[LLVMdev] Vectorizer using Instruction, not opcodes

Arnold Schwaighofer aschwaighofer at apple.com
Mon Feb 4 10:25:06 PST 2013


Hi all,

My take on this is that, as you state below, at the IR level we are only roughly estimating cost, at best (or we would have to lower the code and then estimate cost - something we don't want to do).

I would propose for estimating the "worst case costs" and see how far we get with this. My rational here is that we don't want vectorization to decrease performance relative to scalar code. If we miss an opportunity this is bad, but not as bad as degrading relative to scalar code.

For cases where this approach breaks really badly we could consider adding a specialized api or parameters (like the type of a user/use). But we should do so only as a last resort and backed by actual code that would benefit from doing so.

- Arnold
 
On Feb 4, 2013, at 11:49 AM, Renato Golin <renato.golin at linaro.org> wrote:

> C. Settle for guess in the dark
> 
> We can continue guessing in the dark, but do it consistently.
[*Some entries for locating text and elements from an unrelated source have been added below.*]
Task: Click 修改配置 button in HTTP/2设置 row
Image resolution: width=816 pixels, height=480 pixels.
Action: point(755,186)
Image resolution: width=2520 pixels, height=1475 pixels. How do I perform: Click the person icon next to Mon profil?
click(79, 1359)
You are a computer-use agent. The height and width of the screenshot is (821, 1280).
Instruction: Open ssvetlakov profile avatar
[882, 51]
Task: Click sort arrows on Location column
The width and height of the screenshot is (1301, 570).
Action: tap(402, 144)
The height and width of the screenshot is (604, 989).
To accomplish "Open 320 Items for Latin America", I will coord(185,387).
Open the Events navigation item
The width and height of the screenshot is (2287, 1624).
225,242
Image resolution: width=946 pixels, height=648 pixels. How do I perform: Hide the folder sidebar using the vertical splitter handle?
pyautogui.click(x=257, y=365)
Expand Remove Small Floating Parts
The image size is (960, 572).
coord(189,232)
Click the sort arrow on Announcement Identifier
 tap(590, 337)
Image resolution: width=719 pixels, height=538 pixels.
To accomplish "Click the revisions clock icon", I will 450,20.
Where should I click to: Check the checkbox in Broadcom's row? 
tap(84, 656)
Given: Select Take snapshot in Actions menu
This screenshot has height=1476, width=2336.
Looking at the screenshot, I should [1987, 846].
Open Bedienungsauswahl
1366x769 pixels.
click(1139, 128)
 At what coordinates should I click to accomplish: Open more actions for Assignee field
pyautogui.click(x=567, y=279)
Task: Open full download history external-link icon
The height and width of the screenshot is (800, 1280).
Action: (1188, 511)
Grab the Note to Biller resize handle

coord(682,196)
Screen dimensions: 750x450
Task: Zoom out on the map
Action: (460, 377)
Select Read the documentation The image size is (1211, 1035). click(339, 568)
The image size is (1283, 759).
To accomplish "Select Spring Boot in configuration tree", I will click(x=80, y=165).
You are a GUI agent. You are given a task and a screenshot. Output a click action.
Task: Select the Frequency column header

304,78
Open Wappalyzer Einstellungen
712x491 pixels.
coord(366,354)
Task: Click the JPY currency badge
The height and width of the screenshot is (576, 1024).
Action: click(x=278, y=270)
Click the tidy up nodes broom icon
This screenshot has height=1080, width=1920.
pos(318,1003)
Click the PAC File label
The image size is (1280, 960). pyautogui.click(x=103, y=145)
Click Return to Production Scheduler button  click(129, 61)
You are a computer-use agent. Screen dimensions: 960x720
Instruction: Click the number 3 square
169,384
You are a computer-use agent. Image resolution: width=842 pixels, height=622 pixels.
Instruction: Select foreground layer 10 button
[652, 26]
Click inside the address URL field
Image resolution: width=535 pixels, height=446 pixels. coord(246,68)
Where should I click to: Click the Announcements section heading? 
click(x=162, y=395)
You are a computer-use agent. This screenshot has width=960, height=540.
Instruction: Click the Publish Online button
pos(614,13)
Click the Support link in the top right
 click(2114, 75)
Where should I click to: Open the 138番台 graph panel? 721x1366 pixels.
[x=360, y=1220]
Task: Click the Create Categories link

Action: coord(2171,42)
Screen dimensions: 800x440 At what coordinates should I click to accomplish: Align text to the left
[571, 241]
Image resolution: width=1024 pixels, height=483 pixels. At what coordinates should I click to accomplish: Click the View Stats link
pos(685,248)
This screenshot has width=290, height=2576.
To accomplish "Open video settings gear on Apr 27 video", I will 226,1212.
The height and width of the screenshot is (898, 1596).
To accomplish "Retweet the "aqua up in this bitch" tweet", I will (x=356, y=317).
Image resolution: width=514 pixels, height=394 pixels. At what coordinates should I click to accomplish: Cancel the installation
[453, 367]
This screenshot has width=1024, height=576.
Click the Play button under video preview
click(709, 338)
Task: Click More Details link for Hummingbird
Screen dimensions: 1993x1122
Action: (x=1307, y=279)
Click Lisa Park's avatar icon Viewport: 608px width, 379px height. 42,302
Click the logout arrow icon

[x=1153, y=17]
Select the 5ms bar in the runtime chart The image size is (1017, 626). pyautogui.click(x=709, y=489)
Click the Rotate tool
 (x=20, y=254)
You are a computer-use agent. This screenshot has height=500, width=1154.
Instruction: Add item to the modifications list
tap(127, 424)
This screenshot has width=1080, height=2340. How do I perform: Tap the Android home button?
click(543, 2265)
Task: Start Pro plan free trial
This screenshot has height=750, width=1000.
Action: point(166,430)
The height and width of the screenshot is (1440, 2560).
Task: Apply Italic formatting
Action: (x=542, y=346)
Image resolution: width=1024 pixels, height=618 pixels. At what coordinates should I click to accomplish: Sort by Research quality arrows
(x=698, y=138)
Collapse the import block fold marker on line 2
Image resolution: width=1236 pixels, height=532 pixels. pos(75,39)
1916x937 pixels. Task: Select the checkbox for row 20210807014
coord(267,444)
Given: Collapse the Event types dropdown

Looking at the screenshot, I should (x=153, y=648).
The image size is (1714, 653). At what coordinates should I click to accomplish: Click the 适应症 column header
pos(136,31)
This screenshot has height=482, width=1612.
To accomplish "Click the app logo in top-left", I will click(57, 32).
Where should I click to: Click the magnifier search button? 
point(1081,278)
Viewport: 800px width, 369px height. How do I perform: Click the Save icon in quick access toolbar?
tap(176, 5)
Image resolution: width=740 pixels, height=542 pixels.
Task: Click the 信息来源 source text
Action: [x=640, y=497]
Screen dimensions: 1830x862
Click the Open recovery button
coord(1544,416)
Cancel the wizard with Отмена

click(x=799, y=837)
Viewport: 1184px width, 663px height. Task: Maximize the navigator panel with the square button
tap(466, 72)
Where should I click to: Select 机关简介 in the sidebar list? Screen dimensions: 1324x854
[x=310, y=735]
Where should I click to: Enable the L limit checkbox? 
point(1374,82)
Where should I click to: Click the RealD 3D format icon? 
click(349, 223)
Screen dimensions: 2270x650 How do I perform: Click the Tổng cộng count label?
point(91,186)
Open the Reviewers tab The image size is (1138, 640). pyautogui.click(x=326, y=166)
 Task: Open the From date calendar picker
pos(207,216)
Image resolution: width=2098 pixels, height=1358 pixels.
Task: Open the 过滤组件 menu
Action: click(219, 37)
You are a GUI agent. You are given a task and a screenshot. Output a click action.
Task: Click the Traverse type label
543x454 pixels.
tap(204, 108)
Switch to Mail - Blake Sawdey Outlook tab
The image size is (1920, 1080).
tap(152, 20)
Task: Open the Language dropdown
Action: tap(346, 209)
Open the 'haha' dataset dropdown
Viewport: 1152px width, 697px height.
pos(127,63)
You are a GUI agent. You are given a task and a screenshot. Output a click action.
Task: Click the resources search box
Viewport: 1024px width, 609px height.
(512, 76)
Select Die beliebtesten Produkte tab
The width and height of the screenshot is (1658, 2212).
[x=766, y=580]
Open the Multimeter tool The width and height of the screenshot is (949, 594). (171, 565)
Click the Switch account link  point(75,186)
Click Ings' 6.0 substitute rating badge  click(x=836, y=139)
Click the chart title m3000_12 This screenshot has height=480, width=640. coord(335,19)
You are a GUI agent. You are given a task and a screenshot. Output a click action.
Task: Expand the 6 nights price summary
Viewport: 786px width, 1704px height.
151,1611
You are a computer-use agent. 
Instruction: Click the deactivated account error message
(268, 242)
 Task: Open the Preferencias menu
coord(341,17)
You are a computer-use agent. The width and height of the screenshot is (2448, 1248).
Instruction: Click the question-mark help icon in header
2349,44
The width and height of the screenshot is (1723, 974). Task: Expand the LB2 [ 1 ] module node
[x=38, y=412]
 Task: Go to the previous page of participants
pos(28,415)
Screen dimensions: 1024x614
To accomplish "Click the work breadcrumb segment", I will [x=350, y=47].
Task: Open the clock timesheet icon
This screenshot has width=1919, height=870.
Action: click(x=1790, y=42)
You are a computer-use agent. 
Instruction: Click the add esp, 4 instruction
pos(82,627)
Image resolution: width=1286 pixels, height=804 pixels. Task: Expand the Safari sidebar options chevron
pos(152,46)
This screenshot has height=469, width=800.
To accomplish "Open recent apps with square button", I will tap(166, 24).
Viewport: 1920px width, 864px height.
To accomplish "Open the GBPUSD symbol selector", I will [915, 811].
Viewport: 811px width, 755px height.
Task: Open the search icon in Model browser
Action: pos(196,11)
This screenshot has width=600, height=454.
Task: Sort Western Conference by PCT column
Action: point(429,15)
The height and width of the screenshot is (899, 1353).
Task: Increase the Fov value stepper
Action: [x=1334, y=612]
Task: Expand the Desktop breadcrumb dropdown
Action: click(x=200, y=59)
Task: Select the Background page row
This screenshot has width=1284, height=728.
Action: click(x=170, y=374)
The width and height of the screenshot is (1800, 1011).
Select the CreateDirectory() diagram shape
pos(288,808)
This is our approach, and I'm, wondering if it makes sense to deviate from it.
> 
> My main issue is that the costs for ARM instructions are almost random when seen from an IR perspective, we're bound to make as many mistakes as not.
> 
> Another issue is that the number of vector IR instructions (extract/select) is a lot more than the resulting vector code, and that can count negatively on the benefits of vectorizing.

Do you have an example where this happening? If the cost of extracts/inserts (could maybe shuffle instructions be used to express a series of extracts/inserts) is small it should be mostly neutralized by dividing by the vector length and amortized over other vectorized instructions in the block?